# [INSTRUCTIONS FOR THE TASK]
Copy the following data line for line, keeping every character as it appears.

## begin

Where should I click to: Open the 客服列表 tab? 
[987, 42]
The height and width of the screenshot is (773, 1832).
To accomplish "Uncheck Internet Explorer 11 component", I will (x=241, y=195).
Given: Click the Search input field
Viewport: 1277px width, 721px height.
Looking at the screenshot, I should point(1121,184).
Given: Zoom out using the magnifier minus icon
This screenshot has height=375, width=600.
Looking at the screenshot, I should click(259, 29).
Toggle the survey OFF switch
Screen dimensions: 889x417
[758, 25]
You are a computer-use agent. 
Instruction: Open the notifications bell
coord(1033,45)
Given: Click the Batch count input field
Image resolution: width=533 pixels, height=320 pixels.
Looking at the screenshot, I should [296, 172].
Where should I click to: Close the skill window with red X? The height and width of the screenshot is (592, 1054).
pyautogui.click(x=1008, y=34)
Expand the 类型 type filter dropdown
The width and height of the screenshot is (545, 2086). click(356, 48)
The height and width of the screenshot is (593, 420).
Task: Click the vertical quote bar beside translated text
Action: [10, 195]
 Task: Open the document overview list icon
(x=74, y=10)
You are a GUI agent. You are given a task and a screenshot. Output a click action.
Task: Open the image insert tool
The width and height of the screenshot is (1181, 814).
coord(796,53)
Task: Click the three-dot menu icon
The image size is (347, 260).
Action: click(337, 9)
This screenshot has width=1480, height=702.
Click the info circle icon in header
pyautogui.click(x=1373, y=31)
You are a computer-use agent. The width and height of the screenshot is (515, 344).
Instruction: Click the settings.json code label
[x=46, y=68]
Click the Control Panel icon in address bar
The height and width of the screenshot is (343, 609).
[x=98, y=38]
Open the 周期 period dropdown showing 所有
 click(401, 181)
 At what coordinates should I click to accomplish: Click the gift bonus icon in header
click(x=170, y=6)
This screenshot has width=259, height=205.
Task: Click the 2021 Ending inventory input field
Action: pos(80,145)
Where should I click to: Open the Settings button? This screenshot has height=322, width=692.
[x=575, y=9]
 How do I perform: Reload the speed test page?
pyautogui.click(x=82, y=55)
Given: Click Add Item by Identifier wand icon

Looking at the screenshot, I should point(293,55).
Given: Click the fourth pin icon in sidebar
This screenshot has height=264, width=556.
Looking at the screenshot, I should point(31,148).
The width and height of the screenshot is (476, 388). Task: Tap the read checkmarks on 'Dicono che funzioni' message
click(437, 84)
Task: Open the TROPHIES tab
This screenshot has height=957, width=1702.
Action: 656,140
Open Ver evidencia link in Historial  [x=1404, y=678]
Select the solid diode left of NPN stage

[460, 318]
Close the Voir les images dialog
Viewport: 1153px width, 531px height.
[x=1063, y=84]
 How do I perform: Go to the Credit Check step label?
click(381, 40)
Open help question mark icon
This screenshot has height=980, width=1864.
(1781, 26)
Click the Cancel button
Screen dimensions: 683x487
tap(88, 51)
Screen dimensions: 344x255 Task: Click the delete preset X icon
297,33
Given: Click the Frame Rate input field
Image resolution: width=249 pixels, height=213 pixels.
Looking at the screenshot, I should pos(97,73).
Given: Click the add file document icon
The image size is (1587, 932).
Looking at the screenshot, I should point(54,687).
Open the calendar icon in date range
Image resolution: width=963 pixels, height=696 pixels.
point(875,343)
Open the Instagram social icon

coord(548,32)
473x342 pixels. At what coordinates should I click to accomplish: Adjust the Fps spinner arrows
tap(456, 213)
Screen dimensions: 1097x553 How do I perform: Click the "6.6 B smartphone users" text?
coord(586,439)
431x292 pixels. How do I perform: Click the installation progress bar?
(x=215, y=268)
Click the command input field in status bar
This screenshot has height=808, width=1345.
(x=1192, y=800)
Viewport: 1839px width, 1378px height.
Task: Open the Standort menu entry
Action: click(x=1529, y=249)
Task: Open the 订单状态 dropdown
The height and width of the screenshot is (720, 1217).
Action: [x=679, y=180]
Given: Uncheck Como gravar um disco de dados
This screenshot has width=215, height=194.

## end

# [SOLUTION FOR THIS TASK]
Where should I click to: Open the 客服列表 tab? 
[987, 42]
The height and width of the screenshot is (773, 1832).
To accomplish "Uncheck Internet Explorer 11 component", I will (x=241, y=195).
Given: Click the Search input field
Viewport: 1277px width, 721px height.
Looking at the screenshot, I should point(1121,184).
Given: Zoom out using the magnifier minus icon
This screenshot has height=375, width=600.
Looking at the screenshot, I should click(259, 29).
Toggle the survey OFF switch
Screen dimensions: 889x417
[758, 25]
You are a computer-use agent. 
Instruction: Open the notifications bell
coord(1033,45)
Given: Click the Batch count input field
Image resolution: width=533 pixels, height=320 pixels.
Looking at the screenshot, I should [296, 172].
Where should I click to: Close the skill window with red X? The height and width of the screenshot is (592, 1054).
pyautogui.click(x=1008, y=34)
Expand the 类型 type filter dropdown
The width and height of the screenshot is (545, 2086). click(356, 48)
The height and width of the screenshot is (593, 420).
Task: Click the vertical quote bar beside translated text
Action: [10, 195]
 Task: Open the document overview list icon
(x=74, y=10)
You are a GUI agent. You are given a task and a screenshot. Output a click action.
Task: Open the image insert tool
The width and height of the screenshot is (1181, 814).
coord(796,53)
Task: Click the three-dot menu icon
The image size is (347, 260).
Action: click(337, 9)
This screenshot has width=1480, height=702.
Click the info circle icon in header
pyautogui.click(x=1373, y=31)
You are a computer-use agent. The width and height of the screenshot is (515, 344).
Instruction: Click the settings.json code label
[x=46, y=68]
Click the Control Panel icon in address bar
The height and width of the screenshot is (343, 609).
[x=98, y=38]
Open the 周期 period dropdown showing 所有
 click(401, 181)
 At what coordinates should I click to accomplish: Click the gift bonus icon in header
click(x=170, y=6)
This screenshot has width=259, height=205.
Task: Click the 2021 Ending inventory input field
Action: pos(80,145)
Where should I click to: Open the Settings button? This screenshot has height=322, width=692.
[x=575, y=9]
 How do I perform: Reload the speed test page?
pyautogui.click(x=82, y=55)
Given: Click Add Item by Identifier wand icon

Looking at the screenshot, I should point(293,55).
Given: Click the fourth pin icon in sidebar
This screenshot has height=264, width=556.
Looking at the screenshot, I should point(31,148).
The width and height of the screenshot is (476, 388). Task: Tap the read checkmarks on 'Dicono che funzioni' message
click(437, 84)
Task: Open the TROPHIES tab
This screenshot has height=957, width=1702.
Action: 656,140
Open Ver evidencia link in Historial  [x=1404, y=678]
Select the solid diode left of NPN stage

[460, 318]
Close the Voir les images dialog
Viewport: 1153px width, 531px height.
[x=1063, y=84]
 How do I perform: Go to the Credit Check step label?
click(381, 40)
Open help question mark icon
This screenshot has height=980, width=1864.
(1781, 26)
Click the Cancel button
Screen dimensions: 683x487
tap(88, 51)
Screen dimensions: 344x255 Task: Click the delete preset X icon
297,33
Given: Click the Frame Rate input field
Image resolution: width=249 pixels, height=213 pixels.
Looking at the screenshot, I should pos(97,73).
Given: Click the add file document icon
The image size is (1587, 932).
Looking at the screenshot, I should point(54,687).
Open the calendar icon in date range
Image resolution: width=963 pixels, height=696 pixels.
point(875,343)
Open the Instagram social icon

coord(548,32)
473x342 pixels. At what coordinates should I click to accomplish: Adjust the Fps spinner arrows
tap(456, 213)
Screen dimensions: 1097x553 How do I perform: Click the "6.6 B smartphone users" text?
coord(586,439)
431x292 pixels. How do I perform: Click the installation progress bar?
(x=215, y=268)
Click the command input field in status bar
This screenshot has height=808, width=1345.
(x=1192, y=800)
Viewport: 1839px width, 1378px height.
Task: Open the Standort menu entry
Action: click(x=1529, y=249)
Task: Open the 订单状态 dropdown
The height and width of the screenshot is (720, 1217).
Action: [x=679, y=180]
Given: Uncheck Como gravar um disco de dados
This screenshot has width=215, height=194.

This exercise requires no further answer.